One of the most commonly used mouse modes of type 1 diabetes is the non-obese diabetic (NOD) mouse, which develops spontaneous disease similar to humans, and females are most predominately affected (165). Diabetes in NOD mice is characterized by hyperglycemia and insulitis, leukocytic infiltration of the pancreatic islets, and decreases in pancreatic insulin (165, 166). Using NOD mice harboring a transgenic T cell receptor, Bellemore et al. (167) showed that IL-23 plus IL-6 driven Th17 differentiation of CD4+ cells results in production of large amounts of IL-22 and these cells induce T1D in young NOD mice upon adoptive transfer. Th17 cells polarized with TGF-β plus IL-6 expressed AHR, IL-10, IL-21, and IL-9, and were able to suppress pathogenic Th17 cells in adoptive transfer experiments suggesting that regulatory Treg17 cells induced by TGF-β plus IL-6 express high levels of AHR and are protective while Th17 cells with a very low level of AHR induced by IL-23 plus IL-6 are pathogenic.

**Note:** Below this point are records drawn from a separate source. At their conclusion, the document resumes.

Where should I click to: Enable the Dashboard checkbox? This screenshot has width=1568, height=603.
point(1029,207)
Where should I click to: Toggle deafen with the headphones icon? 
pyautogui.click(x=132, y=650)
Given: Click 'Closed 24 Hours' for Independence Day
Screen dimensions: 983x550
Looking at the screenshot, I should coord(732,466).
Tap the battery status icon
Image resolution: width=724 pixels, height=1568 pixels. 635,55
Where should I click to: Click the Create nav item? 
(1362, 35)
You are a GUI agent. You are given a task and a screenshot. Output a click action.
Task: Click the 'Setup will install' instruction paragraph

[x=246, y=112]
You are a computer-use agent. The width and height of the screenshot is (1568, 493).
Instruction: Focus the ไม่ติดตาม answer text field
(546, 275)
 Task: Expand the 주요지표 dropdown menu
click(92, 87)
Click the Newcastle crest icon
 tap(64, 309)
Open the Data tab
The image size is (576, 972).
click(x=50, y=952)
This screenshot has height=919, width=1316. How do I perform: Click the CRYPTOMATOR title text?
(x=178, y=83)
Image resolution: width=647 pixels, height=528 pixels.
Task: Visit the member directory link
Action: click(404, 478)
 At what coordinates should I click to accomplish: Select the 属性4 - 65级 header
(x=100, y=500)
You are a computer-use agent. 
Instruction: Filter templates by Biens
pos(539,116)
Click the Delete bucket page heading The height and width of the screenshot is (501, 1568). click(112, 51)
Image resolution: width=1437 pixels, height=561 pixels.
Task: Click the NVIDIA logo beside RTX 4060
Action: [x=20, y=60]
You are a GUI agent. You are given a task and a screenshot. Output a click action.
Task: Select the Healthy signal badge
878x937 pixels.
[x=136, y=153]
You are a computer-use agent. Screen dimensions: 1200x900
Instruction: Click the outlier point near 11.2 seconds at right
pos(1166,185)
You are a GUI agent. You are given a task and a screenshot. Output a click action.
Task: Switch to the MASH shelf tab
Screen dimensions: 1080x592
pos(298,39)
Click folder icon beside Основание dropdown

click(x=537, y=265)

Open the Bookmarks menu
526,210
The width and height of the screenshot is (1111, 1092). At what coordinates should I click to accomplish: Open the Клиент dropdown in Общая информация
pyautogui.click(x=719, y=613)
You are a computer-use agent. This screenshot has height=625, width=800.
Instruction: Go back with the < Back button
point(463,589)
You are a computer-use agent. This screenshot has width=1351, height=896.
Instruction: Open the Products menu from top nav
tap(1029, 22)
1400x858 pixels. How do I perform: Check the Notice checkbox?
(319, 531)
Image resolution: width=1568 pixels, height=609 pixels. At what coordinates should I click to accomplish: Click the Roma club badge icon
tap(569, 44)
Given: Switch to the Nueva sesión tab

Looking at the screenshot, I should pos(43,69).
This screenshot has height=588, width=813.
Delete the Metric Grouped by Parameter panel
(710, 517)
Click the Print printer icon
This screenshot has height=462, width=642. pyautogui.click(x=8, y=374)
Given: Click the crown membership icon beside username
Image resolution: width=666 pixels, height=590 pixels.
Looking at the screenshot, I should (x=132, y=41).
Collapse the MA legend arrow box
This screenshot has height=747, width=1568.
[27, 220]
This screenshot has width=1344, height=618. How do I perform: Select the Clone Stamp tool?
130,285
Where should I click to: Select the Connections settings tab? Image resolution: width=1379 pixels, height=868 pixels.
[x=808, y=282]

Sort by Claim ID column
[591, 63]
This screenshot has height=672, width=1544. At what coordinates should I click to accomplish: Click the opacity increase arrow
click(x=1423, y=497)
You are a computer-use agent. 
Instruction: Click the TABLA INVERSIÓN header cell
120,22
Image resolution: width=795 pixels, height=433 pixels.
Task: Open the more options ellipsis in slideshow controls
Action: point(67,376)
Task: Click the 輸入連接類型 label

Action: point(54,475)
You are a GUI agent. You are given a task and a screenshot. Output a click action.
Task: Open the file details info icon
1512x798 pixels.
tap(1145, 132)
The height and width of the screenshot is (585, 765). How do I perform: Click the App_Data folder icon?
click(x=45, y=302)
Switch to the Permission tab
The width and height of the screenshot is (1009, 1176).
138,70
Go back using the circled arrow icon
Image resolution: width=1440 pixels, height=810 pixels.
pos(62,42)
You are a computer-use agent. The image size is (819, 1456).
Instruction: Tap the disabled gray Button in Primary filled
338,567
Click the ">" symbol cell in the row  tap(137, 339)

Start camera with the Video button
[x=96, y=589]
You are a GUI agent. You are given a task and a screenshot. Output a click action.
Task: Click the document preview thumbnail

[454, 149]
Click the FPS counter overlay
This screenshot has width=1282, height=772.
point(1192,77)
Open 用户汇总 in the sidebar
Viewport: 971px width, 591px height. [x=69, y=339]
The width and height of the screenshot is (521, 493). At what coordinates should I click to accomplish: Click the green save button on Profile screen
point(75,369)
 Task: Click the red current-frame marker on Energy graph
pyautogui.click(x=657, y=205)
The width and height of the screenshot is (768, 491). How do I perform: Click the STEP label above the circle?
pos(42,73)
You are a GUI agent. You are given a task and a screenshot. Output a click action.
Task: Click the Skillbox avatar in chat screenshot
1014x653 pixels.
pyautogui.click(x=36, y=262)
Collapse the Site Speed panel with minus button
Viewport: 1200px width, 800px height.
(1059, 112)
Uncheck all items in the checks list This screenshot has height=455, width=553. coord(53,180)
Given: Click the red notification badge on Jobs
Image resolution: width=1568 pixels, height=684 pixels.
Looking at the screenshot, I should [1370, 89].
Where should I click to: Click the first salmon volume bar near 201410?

Kerkvliet et al. (103) found that chronic treatment of NOD mice with TCDD suppressed the development of autoimmune T1D, reduced pancreatic islet insulitis, and resulted in an expanded population of CD4+CD25+FOXP3+ cells in the pancreatic lymph nodes. However, when TCDD treatment was stopped after 15 weeks, mice exhibited lower number of Tregs and decreased activation of AHR associated with development of diabetes over the next 8 months after treatment was terminated (103). Similarly, Ehrlich et al. (108) discovered that repeated oral dosing with the AHR ligand, 10-Cl-BBQ, suppressed infiltration in islet cells of NOD mice without clinical toxicity in an AHR-dependent manner and this was associated with increased frequency of FOXP3+ Tregs in the pancreas and pancreatic lymph nodes. Additionally, depletion of FOXP3+ cells did not abrogate immune suppression observed with 10-Cl-BBQ exposure, but reduction of effector T cells was sufficient to suppress disease suggesting 10-Cl-BBQ acts independently of FOXP3+ Tregs to suppress the development of pathogenic T cells (108). Additionally, Ehrlich et al. (117) discovered that in the absence of AHR, female NOD mice have a significantly reduced onset of diabetes in comparison to wild-type mice. A similar trend was observed between knockout and wild-type male mice suggesting AHR is important in the onset of T1D in NOD mice (117).

AHR and RA

RA results in an inflammatory milieu which causes primary human fibroblast-like synoviocytes (FLS) to undergo hyperplasia and ultimately lead to joint destruction. Lahoti et al. (118) demonstrated that co-treatment of FLS with the AHR antagonist, GNF351, repressed IL-1β-induced cytokine and chemokine expression and inhibited the recruitment of AHR to the promoters of IL-1β and IL-6. In human FLS from patients with RA, the potent AHR antagonist, GNF351, attenuated IL-1β–induced growth factor expression, IL-1β–induced proliferation, protease-dependent invasion, and migration in RA-FLS in an AHR-dependent manner (119). Likewise, the percentage of AHR positive cells in PBMCs as well as AHR and CYP1A1 expression was higher in RA patients compared to healthy controls (168). Additionally, the percentage of AHR+CD4+CD25+ T cell was significantly reduced in RA patients and the percentage of AHR+CCR6+CD4+T cells was significantly increased in patients with RA (168).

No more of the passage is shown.